The contract for the production of the thousand acres of beans encompassed all six planters in concert, and negotiations were made in concert. The evidence indicates that the processor considered this as one transaction for the purchase of one thousand acres of green beans. The only other evidence of contact which Humboldt Foods, Inc. had with the state of Mississippi was the fact that another planter (Mr. Stovall) sold his beans to *239 the plaintiff corporation after his planned outlet did not mature. As in Ross Construction Company, Inc. v. U. M. and M. Credit Corp., 214 So.2d 822, 828 (1968), the main business of the corporation was not carried on in Mississippi; it was carried on in Tennessee.
The defendant cites and relies upon Case v. Mills Novelty Co., 187 Miss. 673, 193 So. 625, 126 A.L.R. 1102 (1940), which case involved the sale of an ice cream dispenser to a Mississippi merchant by a corporation doing business in Chicago, Illinois. The corporation accepted a written order in Chicago from the Mississippi merchant. The dispenser was shipped to the merchant in Mississippi where it was accepted and used. The purchase money not having been paid, an action in replevin was instituted by the corporation for possession of the dispenser. Since the corporation had not filed a copy of its charter with the Secretary of State as required by law, the defendant contended that the sale was void because the corporation was doing business in the state of Mississippi. The contract of sale provided for servicing the dispenser for a period of a year on a gratis basis. The Mississippi Supreme Court held that the servicing constituted acts of a local nature and were not essential to the making of the sale and the delivery of the ice cream dispenser. In denying the corporation recovery, the Court said:
"The servicing of this ice cream dispenser was purely a local transaction, not incidental to or necessary for the formation of the sales contract."

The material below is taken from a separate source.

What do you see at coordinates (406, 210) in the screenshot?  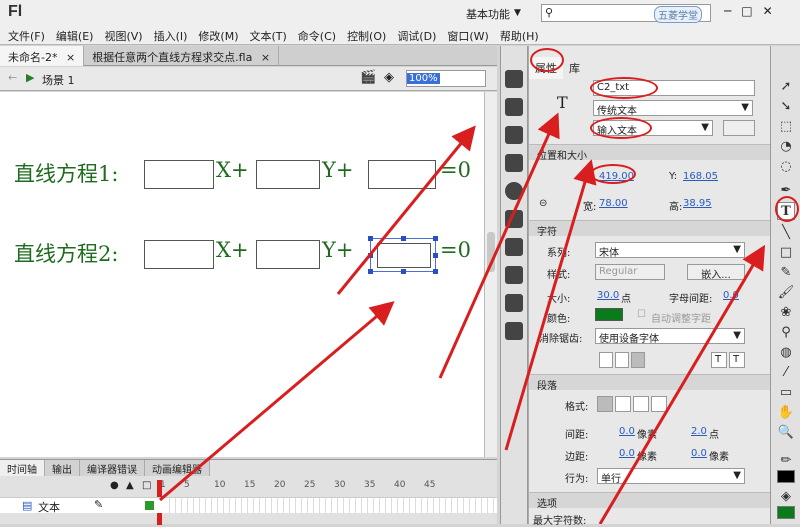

Case, supra, page 679, 193 So. page 626.
In the case at bar the facts show that the acts performed by the processor in Mississippi were incidental to and necessary for the formation of the contract. The processor had the obligation of harvesting the beans and he performed this obligation by contracting with a third party, a Mr. Woods, to come from Michigan with the proper equipment and harvest the beans. It was necessary for the formation of the contract that the parties have the proper equipment and experienced people to harvest the beans. Once the beans had been harvested it was necessary that they be delivered to the processor in Tennessee. The trips which the representative of the processor made to Mississippi were not required by the contract and were incidental to the entire transaction. Taken as a whole, the transaction was interstate in nature and was initiated by the Mississippi residents travelling to Tennessee.
After a careful consideration, the Court has reached the conclusion that Humboldt Foods, Inc. did not have such substantial, regular contacts with the state of Mississippi so that it was transacting business under the terms of Mississippi Code Annotated, Section 5309-239 (Supp.1964).
In accordance with the Opinion signed today, it is
Ordered:
That the defendant's motion to dismiss for lack of capacity to sue is denied.